Les Ghanéens votaient dimanche 6 décembre pour élire leur président. Des élections au ton redondant entre le sortant Nana Akufo-Addo centre-droit, et son prédecesseur au poste, le centre gauche Dramani Mahama. Quel que soit le résultat, les citoyens aimeraient bien cette fois-ci que la forte croissance des dernières années se retrouve dans leur quotidien...

Selon l'expression consacrée depuis les indépendances, Jerry Rawlings, l'homme fort du Ghana pendant près de 20 ans, ne fut pas le « père de la nation ». Il fût en revanche l'accoucheur d'un système démocratique réputé assez unique en Afrique de l'Ouest. Disparu le 12 novembre dernier, probablement des suites du Covid-19, l'ancien putschiste aux deux coups d'état, converti aux règles du suffrage universel et de l'alternance, n'aura donc pu se mêler aux 17 millions d'électeurs appelés à désigner le futur locataire du Jubilee House, le palais présidentiel sis à Accra, la capitale.

Pour la troisième fois en dix ans, le scrutin se jouait pour l'essentiel entre deux de ses successeurs, le président sortant Nana Akufo-Addo, 76 ans, candidat à sa réélection et son prédécesseur John Dramani Mahama, 59 ans. L'un et l'autre appartiennent aux deux blocs qui se disputent, plutôt pacifiquement, le pouvoir depuis trois décennies, le Nouveau parti patriotique (NPP) , de centre-droit pour le premier, John Dramani Mahama étant lui issu du Congrès national démocratique (CND), la formation fondée par Rawlings lui-même et membre de l' Internationale socialiste. Si leurs programmes, discours et promesses reflètent les classiques différences que suppose leur positionnement politique, les électeurs avaient probablement aussi en tête les polémiques ayant entaché les deux candidats.

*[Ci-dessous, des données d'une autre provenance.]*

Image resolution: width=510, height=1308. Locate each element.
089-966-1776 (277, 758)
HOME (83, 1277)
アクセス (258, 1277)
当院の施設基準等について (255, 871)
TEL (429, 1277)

Malgré une étiquette d'incorruptible M.Propre, Nana Akufo-Addo aurait tenté d'étouffer un rapport explosif relatif à une société off-shore, créée par le gouvernement pour gérer les redevances minières du pays, premier producteur d’or en Afrique. En outre, diffusée dans les jours précédant l'élection, une vidéo datant de 2016, avant son arrivée à la présidence, le montre en train de discuter avec deux personnes lui remettant une enveloppe pleine d'argent. Un pot-de-vin, ni plus ni moins, selon son rival. Lequel n'a pas manqué non plus d'être sévèrement mis en cause dans des médias proches du NPP, révélant sa possible implication, il y a dix ans, dans un lourd dossier de commissions occultes, réalisées en marge d’un contrat de vente d’équipements militaires d’Airbus à la République du Ghana.

UN "MIRACLE GHANÉEN" QUI FAIT SURTOUT LE BONHEUR DES COMMUNICANTS

Un point partout, balle au centre et à la clé une interrogation sur la portée réelle des fameuses réformes démocratiques que les deux hommes jurent avoir poursuivies et amplifiées. De fait, si le pays semble préservé des maux dont souffrent ses proches voisins (régime autoritaire au Togo, violences politiques et communautaires en Côte d'Ivoire, terrorisme djihadiste et pauvreté extrême au Burkina-Faso), le « miracle ghanéen » fait surtout le bonheur des communicants et des investisseurs accueillis à bras ouverts à Accra.

Mais comme dans la Côte d'Ivoire d'Alassane Ouattara, la forte croissance des dernières années a encore du mal à ruisseler sur l'ensemble de la population, notamment dans le nord traditionnellement déshérité. Dans certains quartiers d'Accra, les routes sont superbement goudronnées, les « mall » géants n'ont rien à envier à ceux de Lagos, Johannesburg ou Nairobi mais ailleurs l'eau courante manque et les égouts sont à ciel ouvert. Classée dans la tranche inférieure des pays à revenu moyen, l'ancienne Golden Coast tente de diversifier ses revenus, pour l'instant surtout le cacao, l'or et le pétrole, mais elle est devenue aussi un hub majeur du trafic international des stupéfiants, en particulier pour l'héroïne.

En 2009, accueilli comme le Messie, Barack Obama y avait plaidé la « bonne gouvernance», le combat contre la corruption et la propre responsabilité des dirigeants africains à construire l'avenir. Trump lui n'a rien promis et désormais comme un peu partout sur le continent, les Ghanéens ne croient plus aux miracles et aux grands prêches prophétiques. Notre démocratie a maturé, ont affirmé tour à tour les deux rivaux de l'élection. Sur ce point, au moins, ils n'ont pas tout à fait tort.